I drive my 530i Agressive.. I might have the transmission relearn my driving style....... So far so good.....
Having a pain with this Sunroof Drain Bullshi* though.... About to replace the sunroof seal.... Take the headliner down.... etc..... SIB 54 02 08
That's going to be an entire new thread... maybe I'll take pictures.... Water keeps getting in... under the back seats... If you own a E60.. Lift up your back seat.. Lift all the way out of the vehicle... Flip and check for mold or water...
Also check your carpet..Damn BMW's
Last edited by TeflonDon; 08-30-2019 at 08:56 PM.
#295
New Members
Joined: Nov 2018
Posts: 8
Likes: 0
From: Toronto
My Ride: 2006 330i
Model Year: 2006
Engine: N52B30
My trans started slipping around 210kkm. I tried to remedy this with bridge and finger seal replacement (which didnt work), and I reused most of the fluid that was in the trans, since the stuff costs about the same as 12 year single malt. At that time I ended up having to use one new bottle of fluid. When I did this solenoid job (which fixed the trans) at 128k miles or 213kkm I again tried to reuse what I could, but did lose a couple liters during the job. I ended up having to use 2 new bottles. The fluid came out quite dark, but not smelly or burnt or black. I guess I've put about 10 liters of new fluid in the trans since 200k km, which would be about the capacity of it.

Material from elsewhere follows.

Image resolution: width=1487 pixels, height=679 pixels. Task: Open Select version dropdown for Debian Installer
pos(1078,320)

My question is when or if should I change it next? I'm wondering since it keeps mixing with the old stuff if it's really as 'good' as new fluid. I would guess the fluid in the trans now is around 75% 'worn.' Would I want to do another fluid change in 45k miles? That would be about 60k km on the new fluid mixture. What is everyone's recommendation for fluid changes at higher mileages?
Thankfully I can drive the car hard again, and do when i get the chance (but a bit less frequently than I used to).
#297
New Members
Joined: Sep 2012
Posts: 477
Likes: 12
From: Halifax, Nova Scotia, Canada
My Ride: 2004 545i+BT+AUX+Coding
Model Year: 2004
Engine: N62
For those replacing the Mechatronics connector sleeve here’s a highly recommended list of tools making that job somewhat more doable, (skip to post nr 10).
Sleeve tools
Sleeve tools
#299
New Members
Joined: Sep 2012
Posts: 477
Likes: 12
From: Halifax, Nova Scotia, Canada
My Ride: 2004 545i+BT+AUX+Coding
Model Year: 2004
Engine: N62
Since I am going to change fluid again and rather than draining and filling twice to get rid of MOST of the dirty fluid I am contemplating doing this Flushing torque converter instead as I will be replacing the pan/filter anyway.

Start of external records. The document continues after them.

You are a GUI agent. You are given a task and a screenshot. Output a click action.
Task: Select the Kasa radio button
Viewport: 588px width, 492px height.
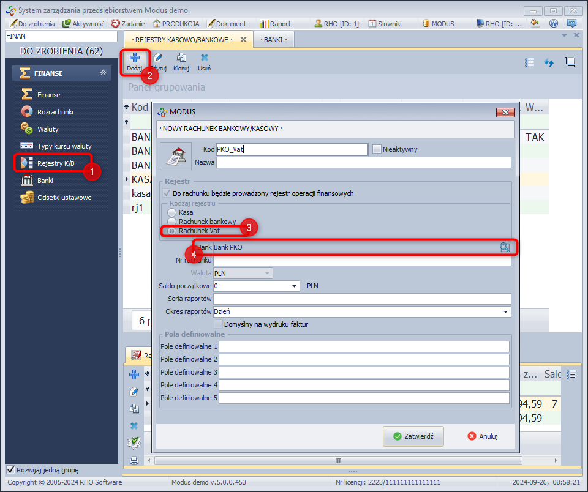pyautogui.click(x=172, y=212)
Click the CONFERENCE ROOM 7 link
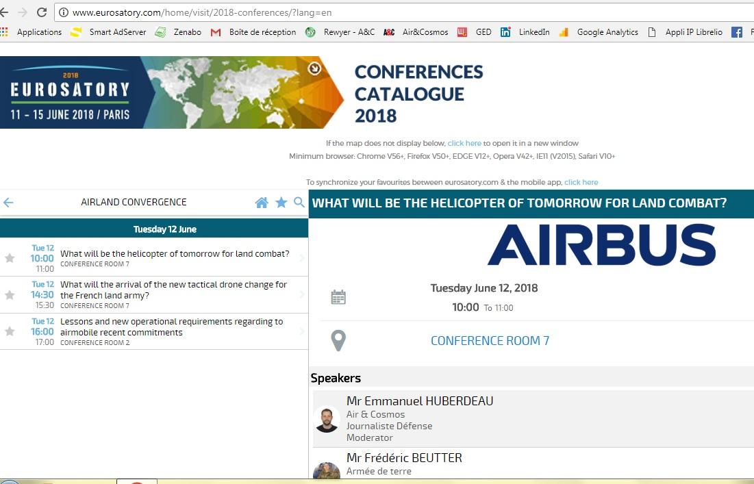Image resolution: width=754 pixels, height=484 pixels. (490, 341)
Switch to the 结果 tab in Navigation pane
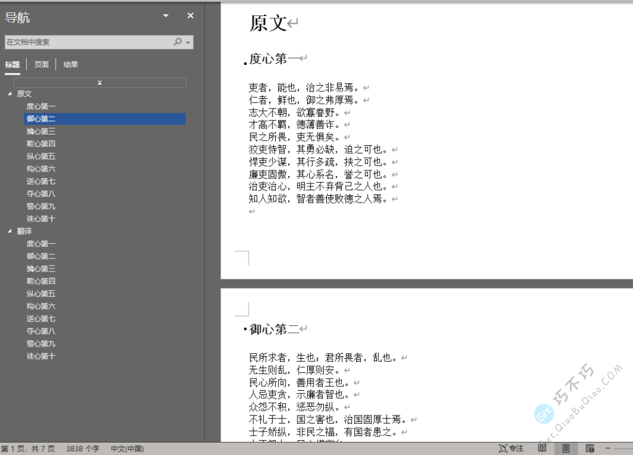Viewport: 633px width, 455px height. click(70, 64)
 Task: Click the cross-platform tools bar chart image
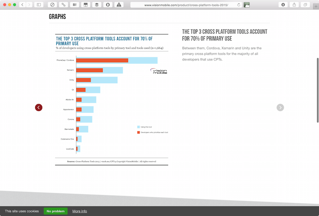(112, 100)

This looks like a much better solution, just curious if anyone here has done this also and how it went?
i find this rather ingenious.....
This looks like a much better solution, just curious if anyone here has done this also and how it went?

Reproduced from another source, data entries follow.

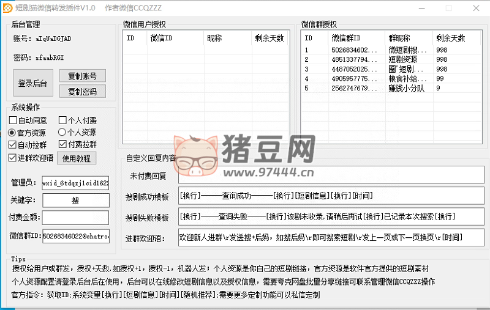Focus the 关键字 text field
The image size is (490, 310).
[75, 200]
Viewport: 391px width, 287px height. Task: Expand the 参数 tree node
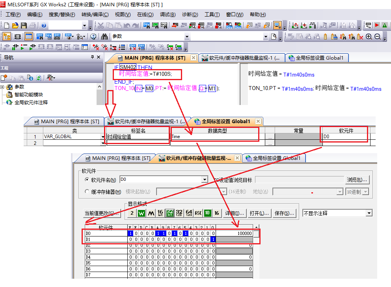pyautogui.click(x=3, y=87)
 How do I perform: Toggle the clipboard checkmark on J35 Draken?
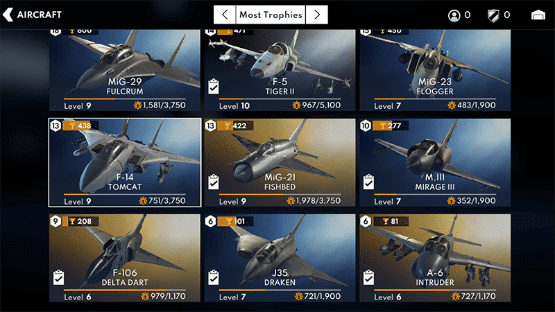click(214, 277)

i find this rather ingenious.....
#300
Fluid question
I'm in the process of this overhaul, thanks for the write up! My tranny faulted and quit, then would t go into gear after I cleared the codes. We put it on stands and mistakenly pulled the fill plug instead of drain plug to check the fluid level. We then added roughly 3-4 quarts. Realising my mistake, we warmed the car and tranny on jackstands, once the temp hit 100° I pulled the drain plug and got exactly a quart of fluid out. I installed the plug, shut the car off and drained the tranny once cool. I got 2 1/2 quarts out then. We then dropped the pan and probably got a quart to a quart and a half out. Is that normal or do you think my tranny was still low or is that a normal amount of fluid? Just curious how many quarts should be in the pan so I'll know roughly how many should be put back.